Chante ! Et ne pense pas entendre ce que des siècles ont préparé pour te surprendre d’une toison soudaine entre les cuisses, ou du crâne chauve des courtisanes qui ont déçu ou trahi ; imagine ce que des vies entières ont regonflé de souffles autour de toi, comme le vent autour d’un mât debout où les bannières du mot restent roulées. Ainsi sur la piste déserte d’un cabaret dansent les fantômes qui ont usé les parquets avant que la fête ne soit finie.

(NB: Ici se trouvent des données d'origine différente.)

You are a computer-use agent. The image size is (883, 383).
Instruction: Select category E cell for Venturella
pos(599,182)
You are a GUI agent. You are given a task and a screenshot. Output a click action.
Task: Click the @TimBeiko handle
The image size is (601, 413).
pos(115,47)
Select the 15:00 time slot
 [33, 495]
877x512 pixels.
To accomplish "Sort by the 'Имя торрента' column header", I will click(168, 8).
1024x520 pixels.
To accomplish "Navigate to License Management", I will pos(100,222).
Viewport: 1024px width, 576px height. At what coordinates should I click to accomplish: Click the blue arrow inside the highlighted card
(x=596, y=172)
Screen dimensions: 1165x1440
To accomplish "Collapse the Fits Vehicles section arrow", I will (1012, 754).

Chante ! Alors même que la guerre écrase les mots, et les mêle à la poussière informe des guérets, aux garrigues et aux gravats des vignes où se dressaient de pauvres cabanons, abris de chevriers au pipeau inspiré, alors chante la laie furieuse qui saccage et charge les baies, les mûres en bordure du chemin, la mauve myrtille des pentes et le sanglant sureau accroché aux murets !

Il n’est de dieu qui ne devrait survivre à la mort d’un nouveau-né ni aux souffrances d’un enfant ; seuls des chants soutirés à l’insondable nuit de l’âme peuvent leur rendre cette justice : que cela au moins soit exécuté par la libation de nos salives ! Non pour la liberté propice aux passions, mais bien la gorge comme ces tours de guet, où des flambeaux sur les remparts signalent l’approche de l’envahisseur barbare à ceux qui craignent l’encerclement, les drones et le pillage de la pensée.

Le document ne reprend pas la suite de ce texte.